> _Material to process_

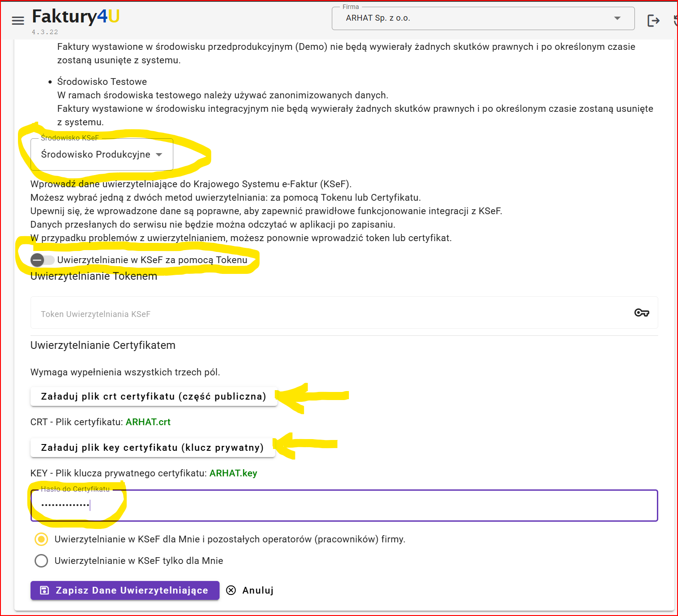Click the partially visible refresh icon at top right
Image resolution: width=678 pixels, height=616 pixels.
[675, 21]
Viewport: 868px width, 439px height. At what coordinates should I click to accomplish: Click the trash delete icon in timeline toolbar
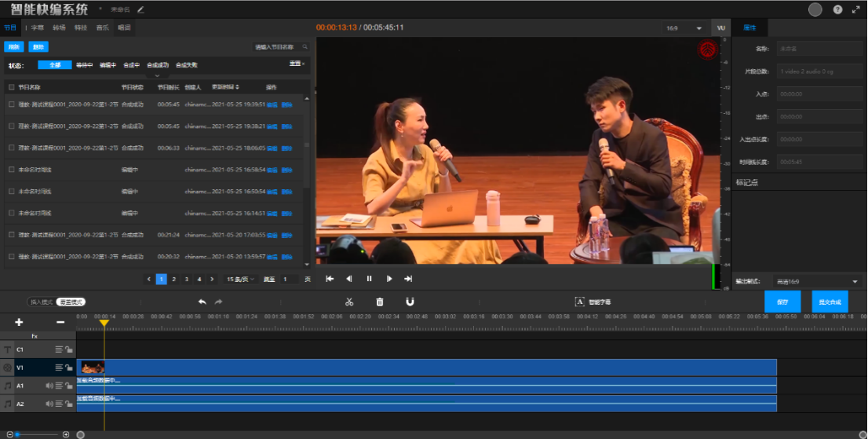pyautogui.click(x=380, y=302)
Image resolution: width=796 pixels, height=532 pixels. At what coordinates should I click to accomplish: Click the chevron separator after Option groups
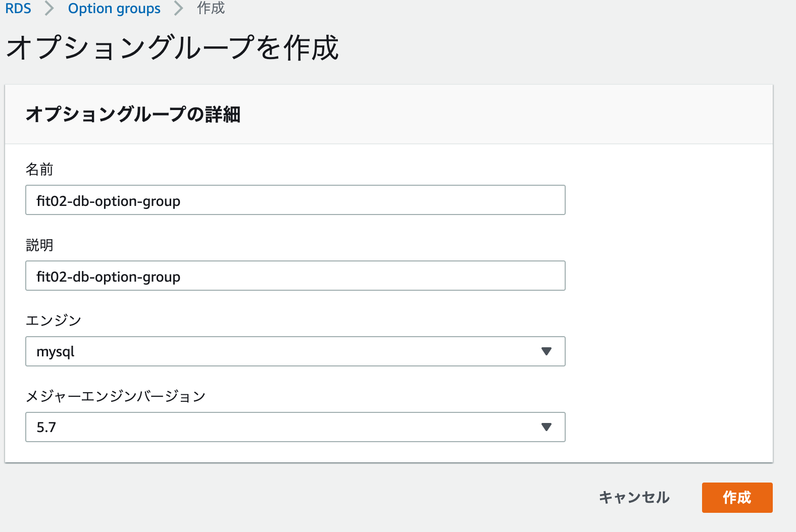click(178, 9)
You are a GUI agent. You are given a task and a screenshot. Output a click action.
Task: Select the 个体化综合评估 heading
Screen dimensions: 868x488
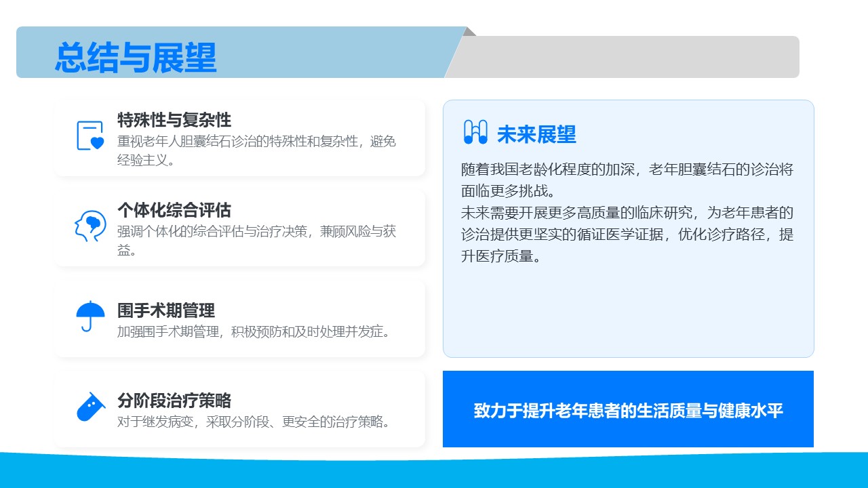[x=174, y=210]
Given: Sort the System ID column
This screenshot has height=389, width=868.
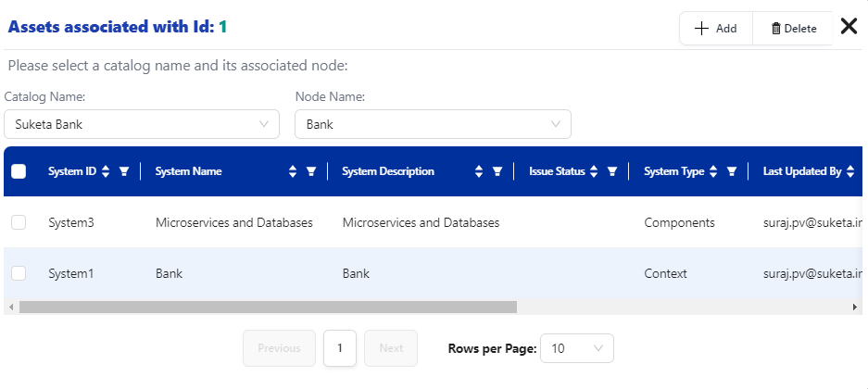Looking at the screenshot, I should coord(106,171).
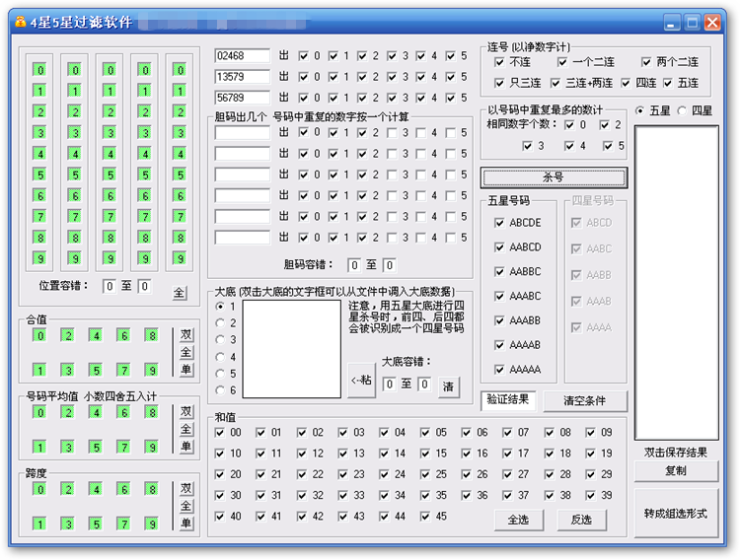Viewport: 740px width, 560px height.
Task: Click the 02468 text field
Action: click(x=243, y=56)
...
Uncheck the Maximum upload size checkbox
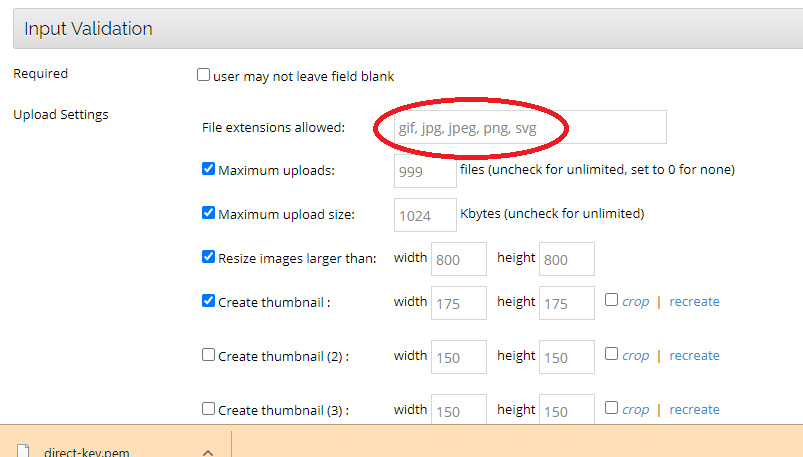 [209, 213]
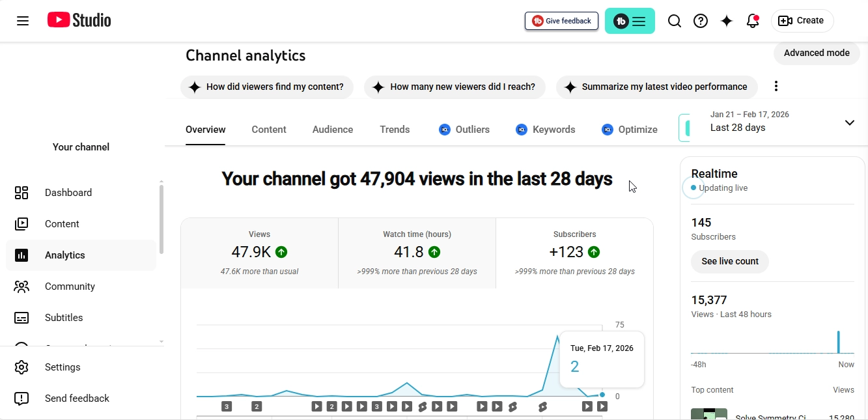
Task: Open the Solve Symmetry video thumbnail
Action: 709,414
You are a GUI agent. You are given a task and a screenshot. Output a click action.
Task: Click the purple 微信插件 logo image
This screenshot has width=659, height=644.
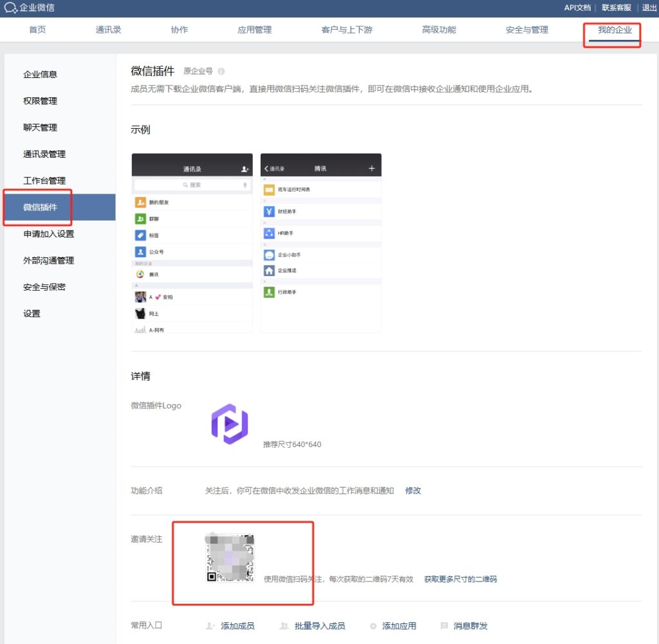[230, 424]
...
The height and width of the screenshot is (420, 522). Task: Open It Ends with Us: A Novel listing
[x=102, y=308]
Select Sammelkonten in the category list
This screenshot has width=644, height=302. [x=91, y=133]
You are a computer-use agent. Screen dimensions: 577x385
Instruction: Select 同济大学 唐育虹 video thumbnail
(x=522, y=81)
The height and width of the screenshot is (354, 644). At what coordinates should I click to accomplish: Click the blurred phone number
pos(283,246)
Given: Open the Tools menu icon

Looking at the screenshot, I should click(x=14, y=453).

> _Work request_
Using the data above, retype exactly and only the lines from the one containing "Screen dimensions: 868x488" up to and including the one containing "Given: Sort the System ID column", with no pictures carried over.

> _The answer_
Screen dimensions: 868x488
[x=174, y=210]
Given: Sort the System ID column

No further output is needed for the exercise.